During a P1 or P2 outage, the entire organisation is mobilised to reduce the impact, recover quickly, and ensure no customers are impacted more than is absolutely necessary. Time and money were spent on rectifying any problems that occurred during a P1 or P2, in order to keep customers from getting upset. By incorrectly categorising P1 and P2 outages as P3 or P4 outages, the following things happened (or didn’t):
Non-technical teams were not mobilised to ensure customers remained satisfied
The board was not notified of major outages
Teams outside those that were immediately affected weren’t available to help resolve problems
Things got worse. At the end of year 1, the board saw that their plan was working, so they continued with it. As far as they knew, their target was effective. Numbers don’t lie.
During year 2, things got more fragile. As the appetite for P1 and P2 outages continued to decrease, the number of real P1 and P2 outages increased. But because of the numbers, there were no questions about why there were more outages, or what would have to happen to reduce them. They were on their way down, after all.
There is a fix for this problem. The first step is understanding how bad the problem is. And that won’t happen while the target exists. Removing the target allows more honest reporting and measuring of what’s going on. That enables the executive and the board to understand the scale of the problem. And it enables them to try new things to reduce outages. By keeping P1 and P2 outages as a measure, instead of as a target, the variability in frequency can be identified, which then allows the organisation to start identifying patterns and causes (maybe outages go up after big releases, or when the main database server runs out of memory, or when a certain faulty router has a blip).

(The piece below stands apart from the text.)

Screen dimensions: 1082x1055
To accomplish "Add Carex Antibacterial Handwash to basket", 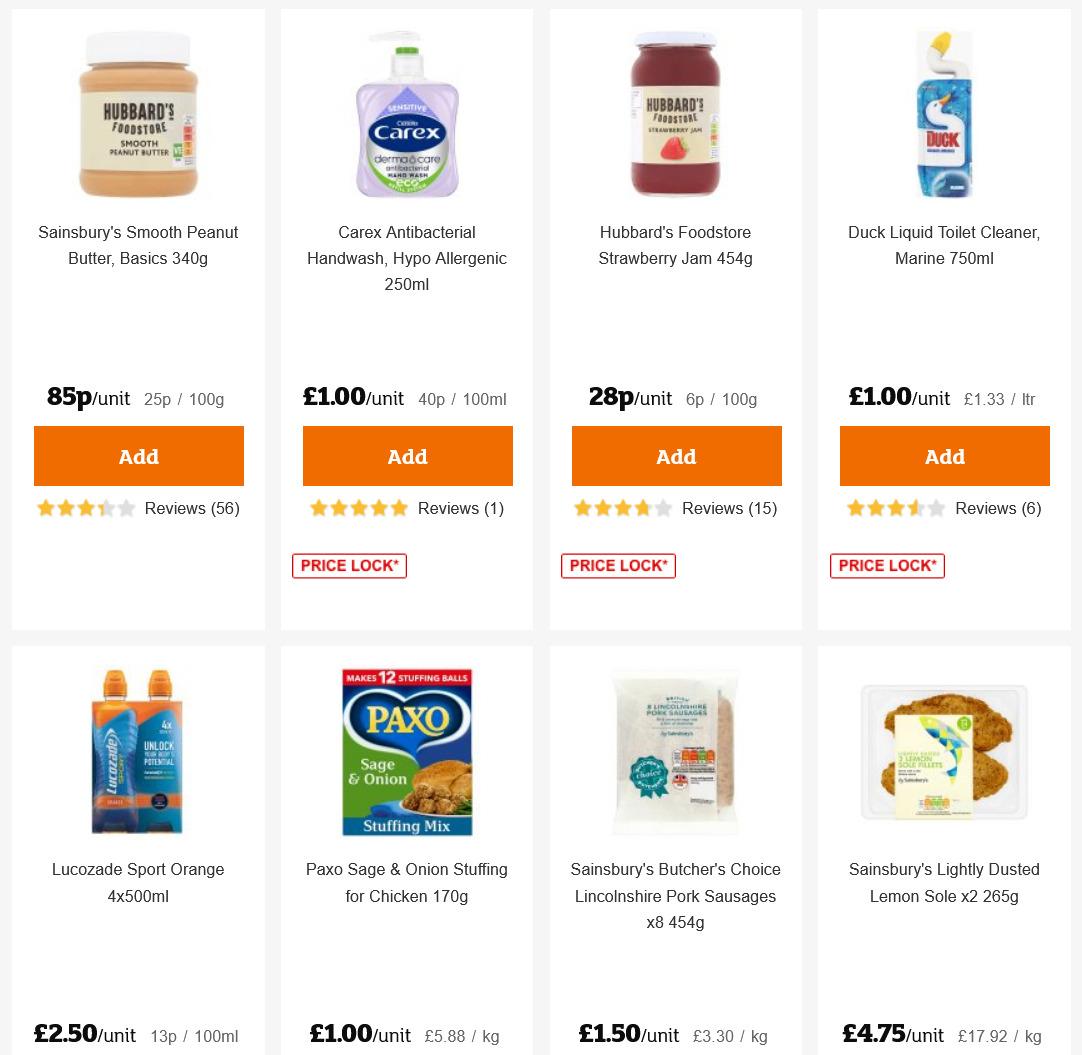I will coord(407,456).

By keeping the data as raw as possible, it’s possible to see if particular interventions are effective, or they make things worse. Each time we try something, we can see the impact. It might take time to see it, but we will be able to. As soon as we turn the measure into a target, we skew behaviour. And it’s incredibly difficult to know how we will end up shaping behaviour. Since there are numerous ways the new behaviour could be harmful, and only 1 or 2 ways it could be helpful, we will almost always end up with unintended, harmful behaviour.
Once it’s clear what’s happening to outages, the second step becomes possible — learn how the various incentives and priorities being set impact the organisation’s ability to stabilise and modernise the existing technical systems.
Step 3 is to then gather information on what investments would be necessary to start improving the outage data. How to fix or eliminate the patterns (smaller releases, fragmenting the single database, replacing the router, etc), thereby reducing aggregate outages.
Step 4 is to implement a change, measure its impact, and decide whether it was an intervention worth keeping, or whether it needs to be removed.
Without Step 1, however, none of the other steps are ever seen or understood, because the scale of the problem can never be understood.
if management sets quantitative targets and makes people’s job depend on meeting them, “they will likely meet the targets — even if they have to destroy the enterprise to do it.” -Deming
Ultimately, the measure was never the problem. The measure is just data. It’s how the measure is used, and whether it’s made into a target, that determines whether there’s a problem.
* Lots of companies define their own outage scales. What’s important is that a P1 outage usually refers to something that takes the entire system down for all customers. A P2 outage is something that takes the entire system down for some customers, or takes part of the system down for all customers. P3 outages are those that take a part of the system down, but there’s a workaround. Severity is normally a 4 or 5 point scale.)